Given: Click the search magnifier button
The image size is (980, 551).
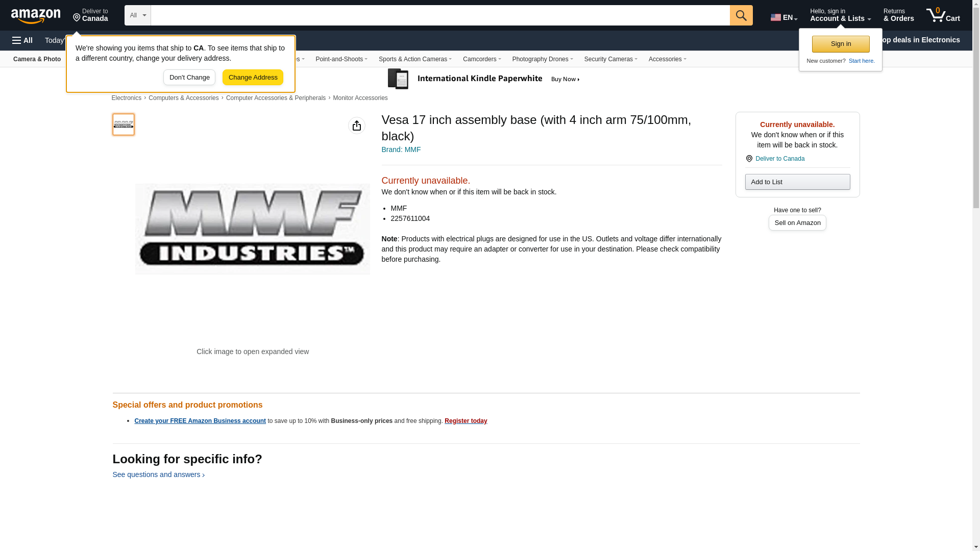Looking at the screenshot, I should coord(741,15).
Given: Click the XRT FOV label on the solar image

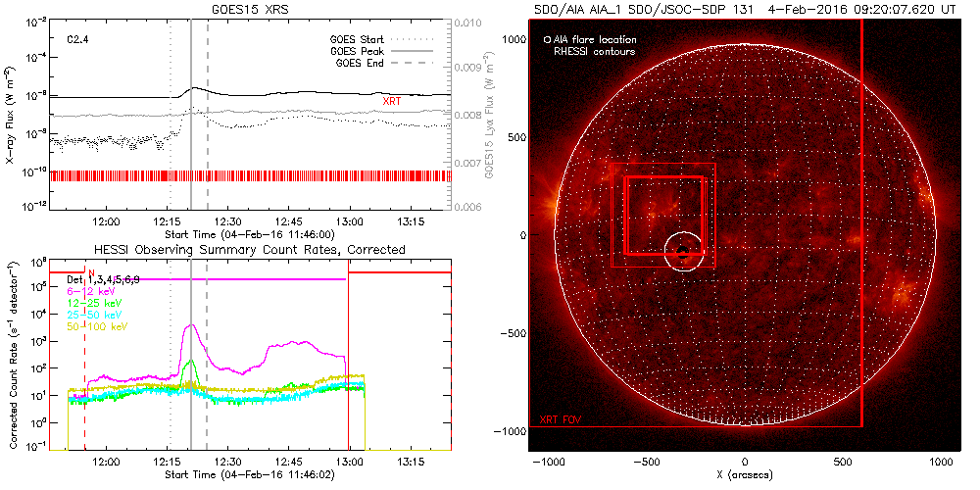Looking at the screenshot, I should pos(561,419).
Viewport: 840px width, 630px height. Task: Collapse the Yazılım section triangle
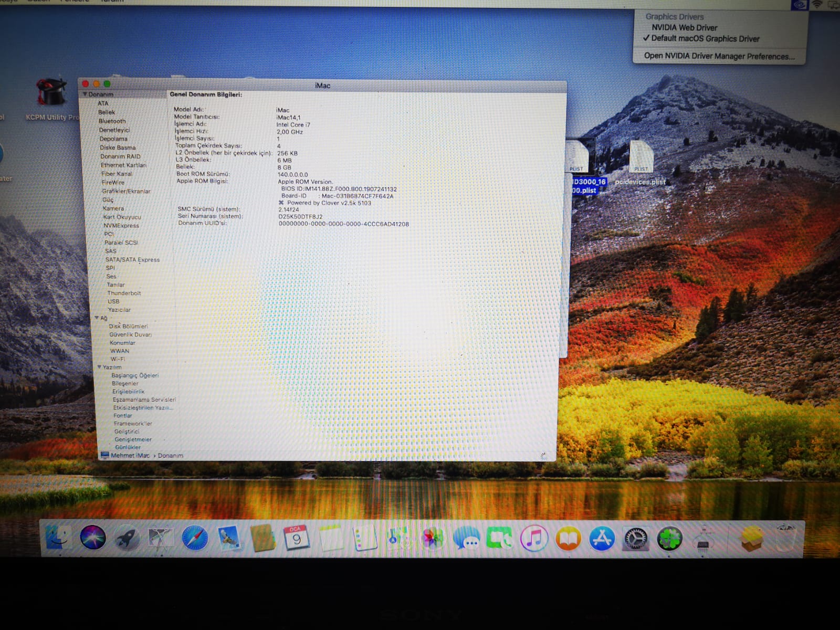(x=99, y=367)
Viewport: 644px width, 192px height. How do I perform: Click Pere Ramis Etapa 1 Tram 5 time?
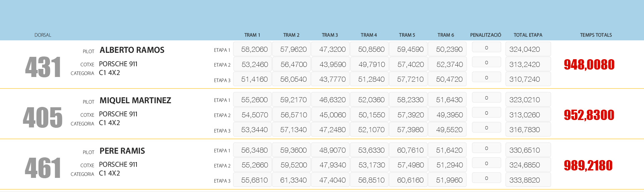pos(409,150)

====================

Aim of the exercise
A word-for-word copy of the listing is needed, with no pictures in it.

Output below
Given: Click the search magnifier button
The image size is (980, 551).
Looking at the screenshot, I should coord(741,15).
Given: Click the XRT FOV label on the solar image

Looking at the screenshot, I should pos(561,419).
Viewport: 840px width, 630px height. Task: Collapse the Yazılım section triangle
(x=99, y=367)
Viewport: 644px width, 192px height. How do I perform: Click Pere Ramis Etapa 1 Tram 5 time?
pos(409,150)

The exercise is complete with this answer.